You can’t escape the mountains in this part of Montana; they always tower in the distance, and it creates a dual existence, two ways of living, side by side. You can’t escape frontier myths and ghosts.
The Bitter Kind is also a historical novelette. John Quigley’s manmade Frontier Town that Brandy first works in was very real, just west of Helena, and proudly displayed one of the longest one-piece bars (56 feet) with an animated diorama behind it. The tourist site closed in 2001 and is now a private residence. It housed so many fantastical western stories, and it was a delight to bring some of them to life, even in brief.

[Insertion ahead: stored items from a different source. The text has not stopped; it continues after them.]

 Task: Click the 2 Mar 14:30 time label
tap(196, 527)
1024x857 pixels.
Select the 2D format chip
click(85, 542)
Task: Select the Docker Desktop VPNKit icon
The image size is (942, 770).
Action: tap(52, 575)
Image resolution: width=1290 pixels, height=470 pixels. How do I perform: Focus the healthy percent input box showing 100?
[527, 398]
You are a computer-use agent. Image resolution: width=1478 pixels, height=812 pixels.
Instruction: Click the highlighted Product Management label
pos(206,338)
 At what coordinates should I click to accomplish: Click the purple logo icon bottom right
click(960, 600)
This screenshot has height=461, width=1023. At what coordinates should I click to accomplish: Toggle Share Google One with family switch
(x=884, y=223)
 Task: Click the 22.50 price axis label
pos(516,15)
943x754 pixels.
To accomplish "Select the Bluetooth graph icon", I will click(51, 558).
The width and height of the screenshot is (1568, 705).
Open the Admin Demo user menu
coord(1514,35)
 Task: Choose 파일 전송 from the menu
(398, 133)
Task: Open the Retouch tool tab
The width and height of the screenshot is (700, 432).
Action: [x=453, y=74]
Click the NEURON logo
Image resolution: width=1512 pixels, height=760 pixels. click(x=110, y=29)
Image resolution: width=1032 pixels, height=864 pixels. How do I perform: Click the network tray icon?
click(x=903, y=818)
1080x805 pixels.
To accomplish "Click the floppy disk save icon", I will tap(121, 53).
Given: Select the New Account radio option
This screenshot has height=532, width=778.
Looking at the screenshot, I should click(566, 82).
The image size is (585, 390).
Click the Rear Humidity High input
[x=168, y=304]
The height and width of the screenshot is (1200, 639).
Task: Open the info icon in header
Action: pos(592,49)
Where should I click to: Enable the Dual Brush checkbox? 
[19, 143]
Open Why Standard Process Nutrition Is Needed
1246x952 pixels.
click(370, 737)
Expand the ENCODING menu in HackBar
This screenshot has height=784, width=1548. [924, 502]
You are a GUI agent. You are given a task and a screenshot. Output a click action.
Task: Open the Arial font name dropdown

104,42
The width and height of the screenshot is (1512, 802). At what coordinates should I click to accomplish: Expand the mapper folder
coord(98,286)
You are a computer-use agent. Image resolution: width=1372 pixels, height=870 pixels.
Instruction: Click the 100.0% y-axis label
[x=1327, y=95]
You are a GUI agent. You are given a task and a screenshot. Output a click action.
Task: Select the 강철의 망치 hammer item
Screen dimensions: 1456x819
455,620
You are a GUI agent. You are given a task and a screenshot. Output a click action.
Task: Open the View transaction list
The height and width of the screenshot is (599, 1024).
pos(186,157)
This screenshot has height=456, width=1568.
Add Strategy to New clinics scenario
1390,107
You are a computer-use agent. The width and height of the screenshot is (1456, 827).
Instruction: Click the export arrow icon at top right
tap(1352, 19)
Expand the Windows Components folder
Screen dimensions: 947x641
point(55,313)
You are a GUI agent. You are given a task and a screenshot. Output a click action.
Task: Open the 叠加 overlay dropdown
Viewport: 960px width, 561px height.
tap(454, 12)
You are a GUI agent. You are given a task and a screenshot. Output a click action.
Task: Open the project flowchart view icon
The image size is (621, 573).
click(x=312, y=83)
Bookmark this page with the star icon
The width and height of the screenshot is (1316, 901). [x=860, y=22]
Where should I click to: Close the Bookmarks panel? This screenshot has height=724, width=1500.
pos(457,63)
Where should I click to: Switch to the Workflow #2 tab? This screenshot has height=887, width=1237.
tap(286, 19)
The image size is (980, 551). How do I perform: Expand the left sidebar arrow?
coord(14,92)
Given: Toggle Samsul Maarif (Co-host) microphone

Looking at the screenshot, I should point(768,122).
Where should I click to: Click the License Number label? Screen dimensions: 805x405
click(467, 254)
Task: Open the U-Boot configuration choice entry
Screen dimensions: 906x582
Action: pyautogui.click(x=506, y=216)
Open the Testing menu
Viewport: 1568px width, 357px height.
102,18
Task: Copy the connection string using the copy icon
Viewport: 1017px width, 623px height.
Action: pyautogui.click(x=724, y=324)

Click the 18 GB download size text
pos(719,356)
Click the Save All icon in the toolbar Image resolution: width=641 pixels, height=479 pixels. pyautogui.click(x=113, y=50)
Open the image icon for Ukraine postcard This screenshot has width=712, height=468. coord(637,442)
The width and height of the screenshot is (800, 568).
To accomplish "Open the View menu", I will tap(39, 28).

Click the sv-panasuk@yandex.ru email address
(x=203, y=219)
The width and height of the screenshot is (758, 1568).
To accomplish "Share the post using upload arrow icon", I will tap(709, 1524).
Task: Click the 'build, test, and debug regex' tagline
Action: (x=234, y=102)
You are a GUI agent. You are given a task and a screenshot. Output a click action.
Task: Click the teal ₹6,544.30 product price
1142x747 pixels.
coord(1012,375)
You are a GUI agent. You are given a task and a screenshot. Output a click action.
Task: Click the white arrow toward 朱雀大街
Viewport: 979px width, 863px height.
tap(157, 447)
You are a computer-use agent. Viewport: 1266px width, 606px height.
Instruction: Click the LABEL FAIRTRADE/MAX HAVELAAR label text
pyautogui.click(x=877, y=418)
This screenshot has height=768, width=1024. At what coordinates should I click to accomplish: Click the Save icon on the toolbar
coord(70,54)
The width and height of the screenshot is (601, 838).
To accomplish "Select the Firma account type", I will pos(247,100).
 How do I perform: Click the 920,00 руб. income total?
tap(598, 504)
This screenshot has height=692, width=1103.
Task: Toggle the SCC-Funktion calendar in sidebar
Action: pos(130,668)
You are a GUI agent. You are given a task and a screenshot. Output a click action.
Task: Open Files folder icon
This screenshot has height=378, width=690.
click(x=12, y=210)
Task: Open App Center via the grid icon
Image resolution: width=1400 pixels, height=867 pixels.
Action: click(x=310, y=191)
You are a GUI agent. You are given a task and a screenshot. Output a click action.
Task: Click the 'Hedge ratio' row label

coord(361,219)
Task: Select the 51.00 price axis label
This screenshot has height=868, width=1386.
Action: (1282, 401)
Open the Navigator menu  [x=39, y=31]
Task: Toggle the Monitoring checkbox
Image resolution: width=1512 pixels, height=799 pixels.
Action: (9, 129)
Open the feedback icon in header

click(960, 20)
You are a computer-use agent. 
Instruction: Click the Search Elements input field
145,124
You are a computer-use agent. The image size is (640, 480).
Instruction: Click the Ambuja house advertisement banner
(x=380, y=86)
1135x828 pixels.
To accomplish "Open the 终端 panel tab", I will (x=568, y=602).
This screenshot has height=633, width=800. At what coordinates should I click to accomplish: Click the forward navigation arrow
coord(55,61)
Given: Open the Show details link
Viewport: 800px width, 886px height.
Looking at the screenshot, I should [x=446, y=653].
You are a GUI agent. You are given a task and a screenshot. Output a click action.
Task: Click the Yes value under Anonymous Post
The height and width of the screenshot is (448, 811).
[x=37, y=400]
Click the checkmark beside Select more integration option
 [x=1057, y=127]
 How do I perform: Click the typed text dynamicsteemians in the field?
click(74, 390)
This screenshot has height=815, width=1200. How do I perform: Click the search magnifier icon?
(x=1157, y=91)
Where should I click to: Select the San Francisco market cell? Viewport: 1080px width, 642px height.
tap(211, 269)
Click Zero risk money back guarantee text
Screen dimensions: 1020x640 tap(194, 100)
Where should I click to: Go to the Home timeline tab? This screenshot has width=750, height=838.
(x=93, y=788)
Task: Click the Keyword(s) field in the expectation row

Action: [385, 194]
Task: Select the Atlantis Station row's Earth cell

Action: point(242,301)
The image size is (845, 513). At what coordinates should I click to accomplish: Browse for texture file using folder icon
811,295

And during the early 1990s, I did visit the ghost town that Brandy settles into. While I fictionalized some facts, many of the descriptions are taken from this road side attraction resting near train tracks and a river. And we were the only visitors there. So I got to walk around and get the feel of the place, just as Brandy does in his isolation. And wondering what it would be like to be a caretaker and live in such a place was the inspiration for Brandy’s story. That setting remains one of my favorites, and I’ll never forget the heat, the dust, the hodgepodge town made up of repurposed frontier cabins and houses, frozen in time. Americana at its best.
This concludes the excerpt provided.